There is a lot of misinformation about Python and it’s handling of concurrency and parallelism that leads to a lot of confusion for beginners approaching the subject for the first time. This blog post is about concurrency in Python in general. Let us first understand the difference between concurrency and parallelism.
Concurrent execution means that the start and end times of two or more independent segments of the program overlap. Parallelism means that there is simultaneous computation happening on two or more segments of the code at the same time. Parallelism necessitates the existence of multi-core CPUs or some other kind of redundancy in hardware, while concurrency is a more high level construct that makes no such demand. It follows that parallelism implies concurrency but not vice versa. Look at the illustration below for more clarity.
Which of the two above does Python support? Depends on the implementation. The implementation of your program? No, the implementation of the language itself. Let me explain.
A language by itself is only a specification - syntax and grammar. It does not mandate how it will be converted to machine code at all - via compilation or interpretation or something else. Traditional interpretation, JIT compilation, JIT interpretation and AOT compilation are some of the choices. These decisions are a part of the implementation of the language. As it turns out, Python has many different implementations with CPython, Jython, PyPy and IronPython being the dominant ones. CPython is the default implementation that Python comes bundled with. Execute the following code on your Python interpreter import platform; platform.python_implementation()
to see this for yourself.
Now, CPython has some interesting quirks - the developers decided against allowing multiple threads to use the interpreter parallely. This fact is known as the GIL and is lamented by many users of Python - because it leads to threads not being able to leverage multi-core processors and as a result users do not get the speed boost that they get in other languages like Java and C. In practice, the overhead of scheduling the threads on the same processor and managing access to the lock makes multithreading actually slow down your program! So multi-threading loses all value for CPU-bound tasks although it is still useful for IO-bound tasks.

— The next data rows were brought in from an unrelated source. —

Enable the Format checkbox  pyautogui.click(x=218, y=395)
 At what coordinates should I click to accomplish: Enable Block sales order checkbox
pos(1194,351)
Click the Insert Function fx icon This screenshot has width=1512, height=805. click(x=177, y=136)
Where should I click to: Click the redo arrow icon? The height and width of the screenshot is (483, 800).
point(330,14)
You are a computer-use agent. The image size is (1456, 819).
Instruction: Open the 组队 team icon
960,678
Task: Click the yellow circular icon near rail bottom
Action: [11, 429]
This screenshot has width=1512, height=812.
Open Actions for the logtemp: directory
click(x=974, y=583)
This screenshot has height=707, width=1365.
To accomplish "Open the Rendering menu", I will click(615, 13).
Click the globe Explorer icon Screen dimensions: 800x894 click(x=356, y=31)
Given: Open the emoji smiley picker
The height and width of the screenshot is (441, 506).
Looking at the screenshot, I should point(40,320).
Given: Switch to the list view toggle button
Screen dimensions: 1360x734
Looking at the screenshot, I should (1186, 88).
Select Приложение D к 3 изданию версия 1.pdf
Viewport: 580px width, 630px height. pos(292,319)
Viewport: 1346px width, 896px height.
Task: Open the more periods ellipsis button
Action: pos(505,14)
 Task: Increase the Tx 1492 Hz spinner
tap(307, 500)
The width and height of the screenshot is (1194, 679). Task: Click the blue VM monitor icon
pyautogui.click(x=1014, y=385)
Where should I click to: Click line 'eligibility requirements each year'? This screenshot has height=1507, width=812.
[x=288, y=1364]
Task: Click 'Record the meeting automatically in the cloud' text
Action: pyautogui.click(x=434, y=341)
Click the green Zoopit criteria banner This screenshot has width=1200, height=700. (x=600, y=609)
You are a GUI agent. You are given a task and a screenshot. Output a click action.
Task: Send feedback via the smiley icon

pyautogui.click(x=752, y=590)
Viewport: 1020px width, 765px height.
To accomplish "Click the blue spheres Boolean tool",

There are important reasons why it isn’t trivial to replace the GIL in CPython. Some implementations of Python like Jython and IronPython do not have the GIL. But they offer a tiny fraction of the library support that CPython provides users. Jython does not even support NumPy and SciPy. In practice, GIL isn’t too big a problem at all. Because even with the GIL, there are ways to achieve parallelism as we will see below. This is also why CPython remains the dominant implementation for general users.
One way to achieve speed boosts on CPU-bound programs is through using multiple processes through the multiprocessing
module available in Python. Why does this not suffer from the same problems as multi-threading? Simple, because each process has it’s own GIL. But why do developers lament about GIL if this is a perfectly functional solution? That’s because using multiple processes is not really the same as using multiple threads.
These things must be kept in mind before one implements a parallel solution in Python.